Subject: Re: kern/24829
To: Chuck Silvers <chuq@chuq.com>
From: Christos Zoulas <christos@zoulas.com>
List: netbsd-bugs
Date: 11/09/2005 12:28:19
On Nov 9,  8:55am, chuq@chuq.com (Chuck Silvers) wrote:
-- Subject: Re: kern/24829

| On Tue, Nov 08, 2005 at 10:00:47AM +0100, Jarle Greipsland wrote:
| > Jarle Greipsland <jarle@uninett.no> writes:
| > > It is still there.  On a 3.0_BETA kernel from around October
| > > 20th, I still got the same panic.  It is not the same system that
| > > for which the original problem report was filed, but the current
| > > system is also a quad-cpu i386-family system.  Console log below.
| > > Please let me know if there is any other information you want me
| > > to try and gather.
| > Some more data.  I briefly looked in the apache web server logs,
| > and noticed some pthread-releated messages.  I don't know whether
| > they are related to the panic or not.  Log messages below.
| > 
| > 					-jarle
| > 
| > [Tue Nov 08 08:27:39 2005] [warn] Init: Session Cache is not configured [hint: SSLSessionCache]
| > [Tue Nov 08 08:27:42 2005] [notice] Digest: generating secret for digest authentication ...
| > [Tue Nov 08 08:27:42 2005] [notice] Digest: done
| > [Tue Nov 08 08:27:42 2005] [notice] Apache/2.0.55 (Unix) mod_ssl/2.0.55 OpenSSL/0.9.7d DAV/2 configured -- resuming normal operations
| > [Tue Nov 08 08:27:47 2005] [notice] child pid 19659 exit signal Segmentation fault (11)
| > assertion "unreachable" failed: file "/usr/src/lib/libpthread/pthread.c", line 622, function "pthread_exit"
| > [Tue Nov 08 08:27:59 2005] [notice] child pid 5309 exit signal Abort trap (6)
| 
| these "unreachable" assertions should be fixed with my recent changes to
| libpthread.  those have been applied to -current and the 3.x branch so far,
| are you running with the latest libpthread?
| 
| 
| > assertion "target->pt_state != PT_STATE_RUNNING || target->pt_blockgen != target->pt_unblockgen" failed: file "/usr/src/lib/libpthread/pthread_sig.c", line 812, function "pthread__kill"
| 
| this is because the libpthread code does not yet support running with
| PTHREAD_CONCURRENCY > 1, as evidenced by the comment right before the
| assertion:
| 
| 	/*
| 	 * Ensure the victim is not running.
| 	 * In a MP world, it could be on another processor somewhere.
| 	 *
| 	 * XXX As long as this is uniprocessor, encountering a running
| 	 * target process is a bug.
| 	 */
| 	pthread__assert(target->pt_state != PT_STATE_RUNNING ||
| 		target->pt_blockgen != target->pt_unblockgen);
| 
| 
| I was hoping that at least the kernel would survive this configuration,
| but apparently not.  I'll see if I can figure out how to avoid the crash,
| but if we can't fix it very quickly then we should consider disabling
| PTHREAD_CONCURRENCY > 1 for the 3.0 release.
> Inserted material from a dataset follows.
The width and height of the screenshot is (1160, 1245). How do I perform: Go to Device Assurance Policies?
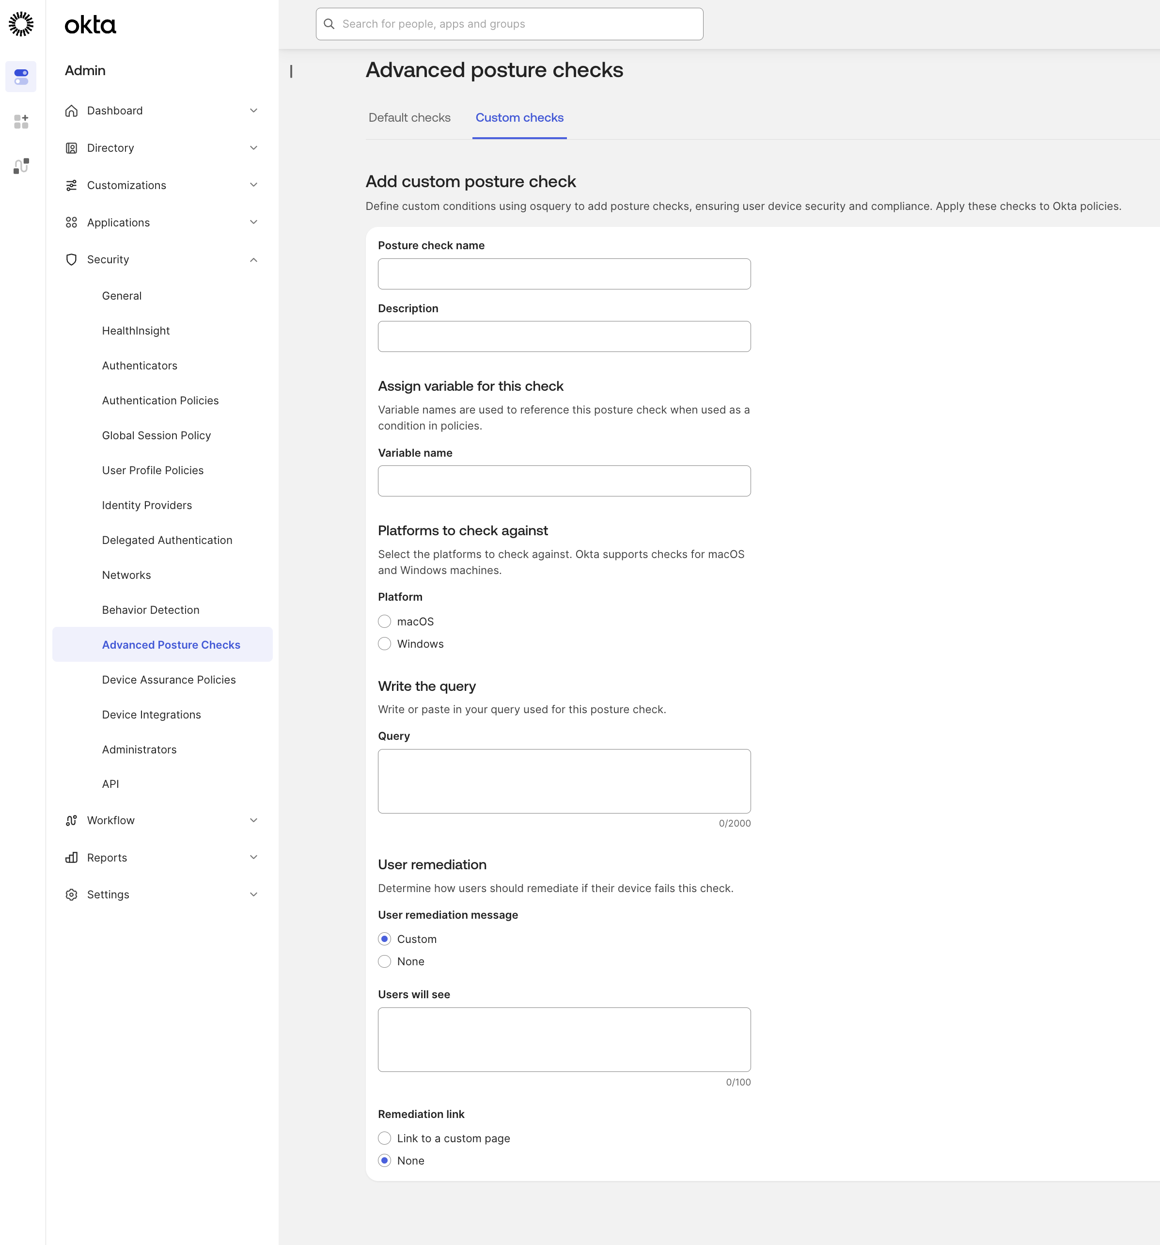tap(168, 679)
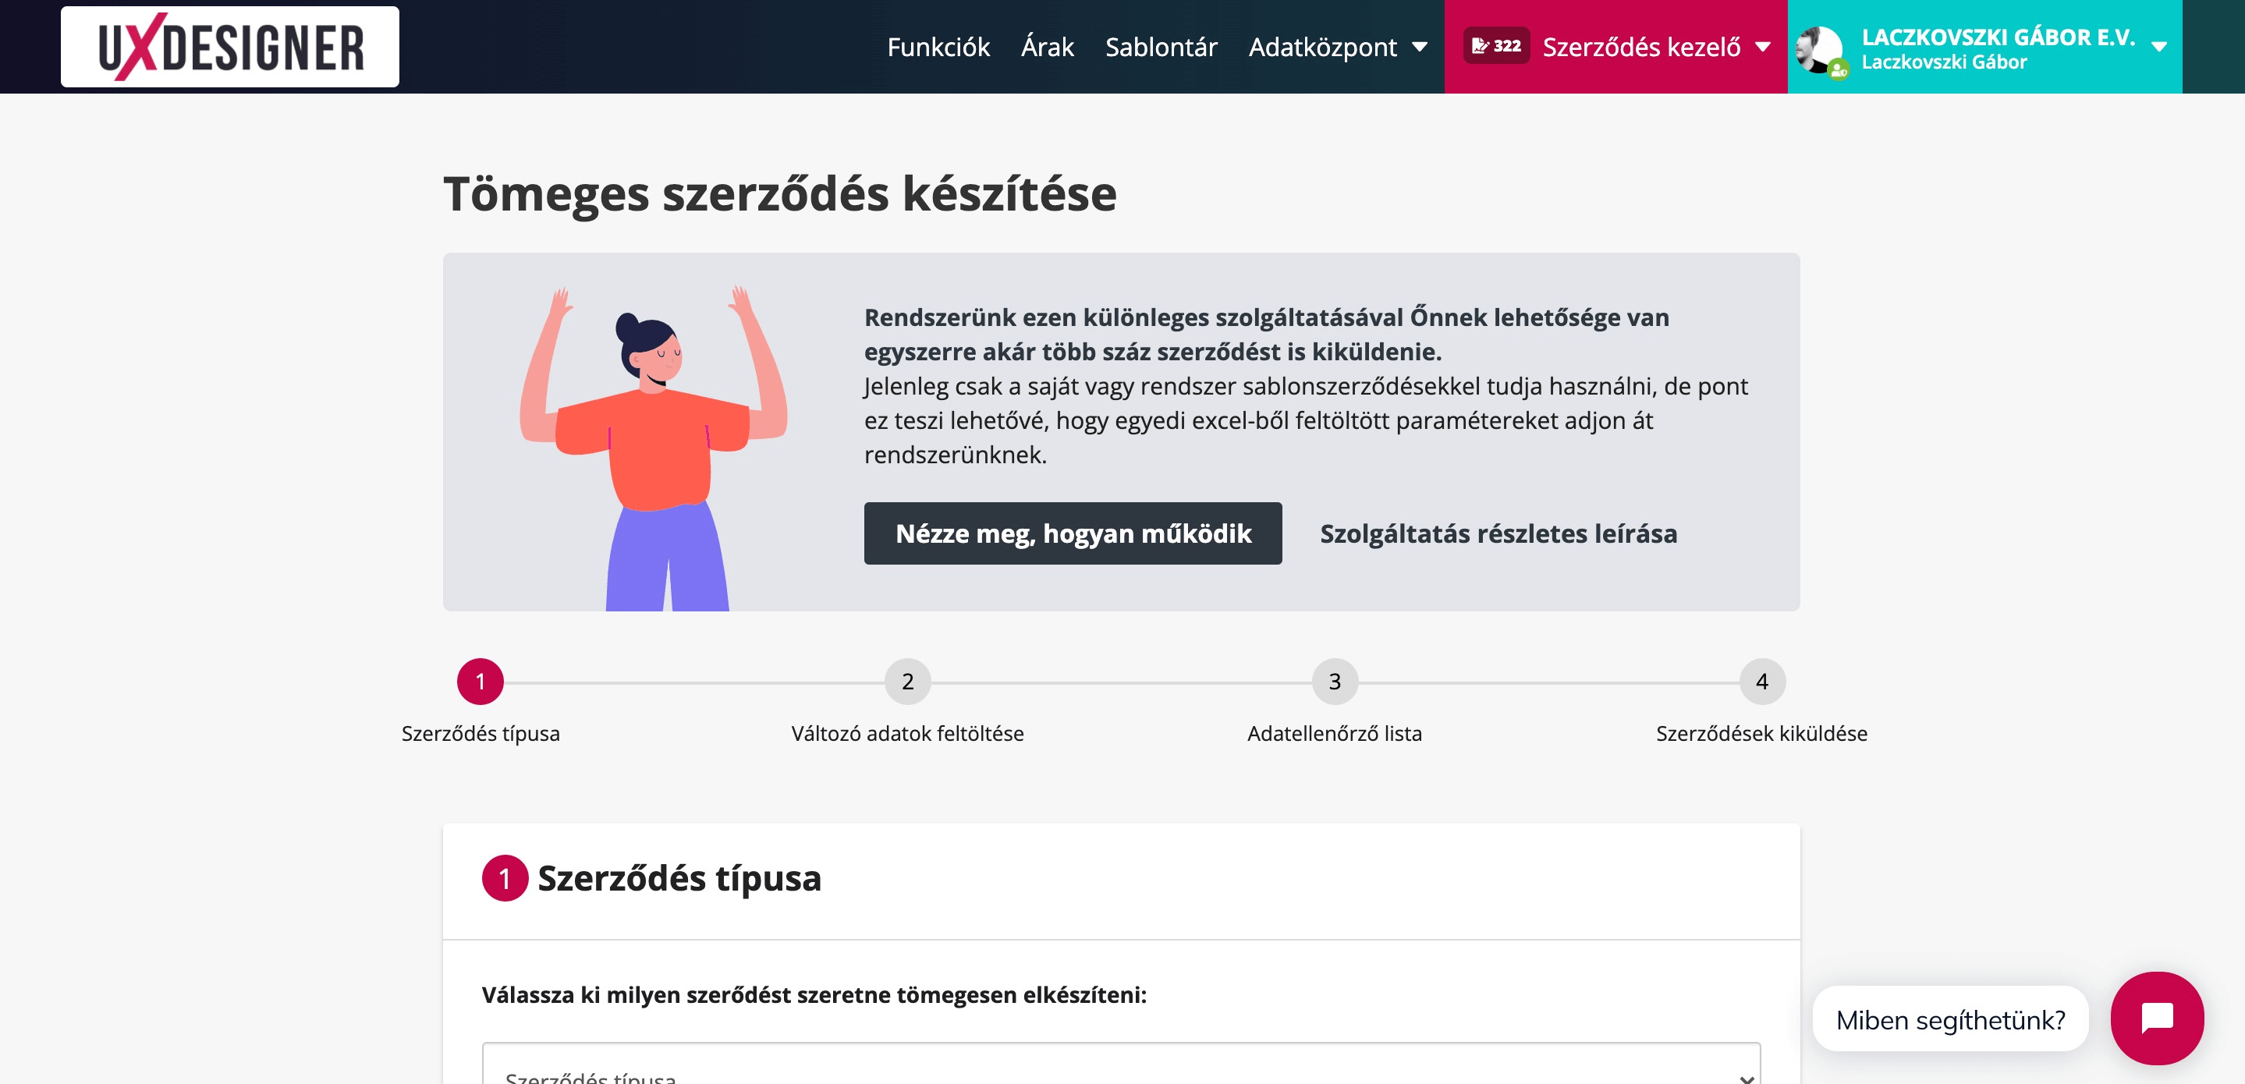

I've done a lot of work with this, and I have this particular test case
almost working. But there is a large number of places in the kernel with
XXX multiprocessor LWPs? Implement me!  or equivalent. But definitely
there is no hope of getting PTHREAD_CONCURRENCY working properly for 3.0.
We should document this clearly. I really want to get PTHREAD_CONCURRENCY
work for 4.0... But it is not an easy goal.

cristos